今月の主題 ブレイン アタック―超急性期から維持期まで Editorial

ブレイン アタックの診療態勢

著者: 橋本洋一郎

ページ範囲:P.1086 - P.1088

ポイント

・脳卒中(ブレイン アタック)では早期受診・早期治療が必要である.

・一般住民向けに,脳卒中の予防と早期受診のブレイン アタック・キャンペーンを行う.

・かかりつけ医,急性期病院,回復期のリハビリテーション専門病院,維持期の病院・施設の4つのチームの連携による脳卒中診療態勢の構築を行う.

脳卒中を診る前に

脳卒中急性期診療の実態

著者: 峰松一夫

ページ範囲:P.1090 - P.1091

ポイント

・わが国の脳卒中急性期診療は,多くの零細診療チームによって支えられている.

・脳梗塞患者の高齢化,アテローム血栓性脳梗塞の増加傾向がめだつ.

・診療内容に,かなり大きな施設差・地域差が認められる.

・全国規模で継続的な急性期脳卒中データバンクの整備が始まっている.

脳梗塞ガイドラインの開発

著者: 棚橋紀夫

ページ範囲:P.1092 - P.1097

ポイント

・脳卒中合同ガイドラインが,脳卒中合同ガイドライン委員会により作成中である.

・このガイドラインは,脳卒中一般,脳梗塞,脳出血,クモ膜下出血,リハビリテーションに分類されている.

・本稿では,脳梗塞ガイドラインのうち,急性期治療,慢性期治療について,各項目別に推奨の部分のみ紹介する.

脳卒中の危険因子と一次予防

著者: 鎌田寛 ,   阿部康二

ページ範囲:P.1098 - P.1100

ポイント

・脳卒中の最大の危険因子は,高血圧である.

・生活習慣の欧米化とともに,耐糖能異常,高コレステロール血症,肥満など,粥状動脈硬化と関係した危険因子が増加し,アテローム血栓性脳梗塞が増加傾向にある.
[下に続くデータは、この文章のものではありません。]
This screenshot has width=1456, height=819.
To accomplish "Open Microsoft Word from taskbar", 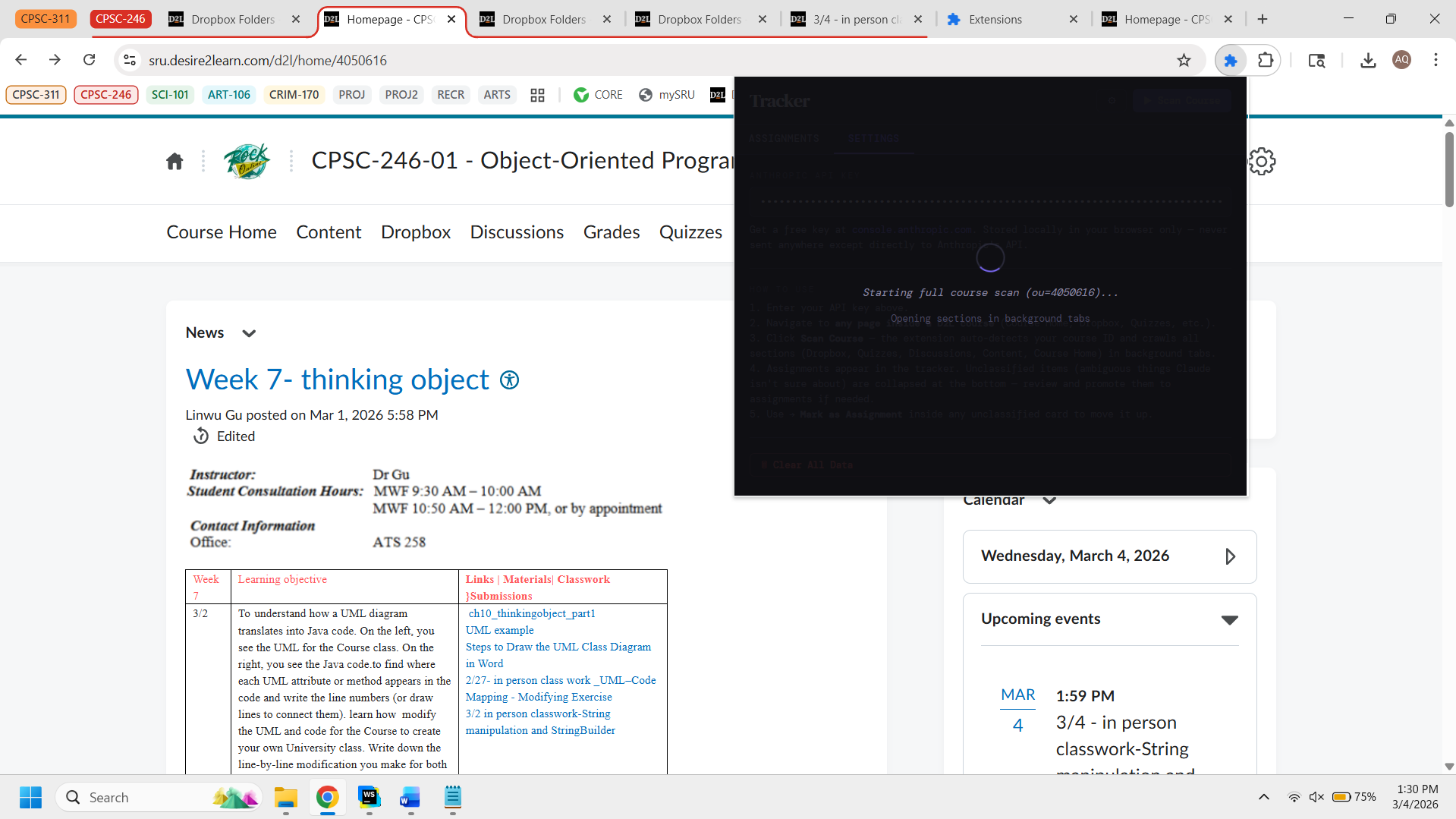I will point(410,798).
・脳卒中の一次予防には,生活習慣の改善と危険因子の早期発見および管理が重要である.

脳梗塞急性期の基礎病態

著者: 田中耕太郎

ページ範囲:P.1102 - P.1106

ポイント

・脳は虚血に対し大変脆弱であり,脳血流量低下のレベルに応じて種々の細胞機能障害が出現する.

・虚血中心領域周囲には,ペナンブラと称される領域が存在する.本領域は治療によって梗塞化を免れる可能性があり,急性期治療のターゲットとなる.

・大脳灰白質と白質で虚血性傷害機序はかなり異なり,白質はフリーラジカル傷害を特に受けやすい.

脳梗塞の臨床病型と発症機序

著者: 古井英介

ページ範囲:P.1108 - P.1110

ポイント

・発症機序に基づいて正確な脳梗塞の臨床病型を診断することは,超急性期から慢性期にかけての治療および再発予防に重要である.

・現在,脳梗塞の臨床病型分類は,一般的にNINDS Ⅲ分類に基づいて行われる.

・臨床カテゴリーはアテローム血栓性脳梗塞・心原性脳塞栓症・ラクナ梗塞・その他に分けられ,発症機序として血栓性・塞栓性・血行力学性の3つが挙げられている.

・治療方針をたてるにあたっては,臨床カテゴリー分類が特に重要である.

脳卒中の診断

診断の手順

著者: 一戸淳 ,   長田乾

ページ範囲:P.1111 - P.1116

ポイント

・救急医療では,病歴聴取と神経所見から,まず脳卒中か否かを見きわめる.

・脳卒中急性期の診断は,最短時間で適切な治療に結びつけることを目的とする.

・来院から1時間以内に頭部CTを撮像して治療方針を決定し,治療を開始することが望ましい.

・超急性期の虚血性病変の検出には,MRI拡散強調画像(DWI)が威力を発揮する.

脳卒中の症候―脳卒中か否か?

著者: 田川皓一

ページ範囲:P.1118 - P.1121

ポイント

・脳卒中の症候は多彩であり,脳卒中に特有の症候というものはない.

・脳卒中の診断は,症候の発現様式や臨床経過,さらに画像所見を考慮して実施する.

・中枢神経系の局所症候や意識障害を主徴とする疾患は,脳卒中の鑑別診断の対象になる.

・局所症候を伴わない意識障害は器質的病変によっても,機能的病変によっても出現する.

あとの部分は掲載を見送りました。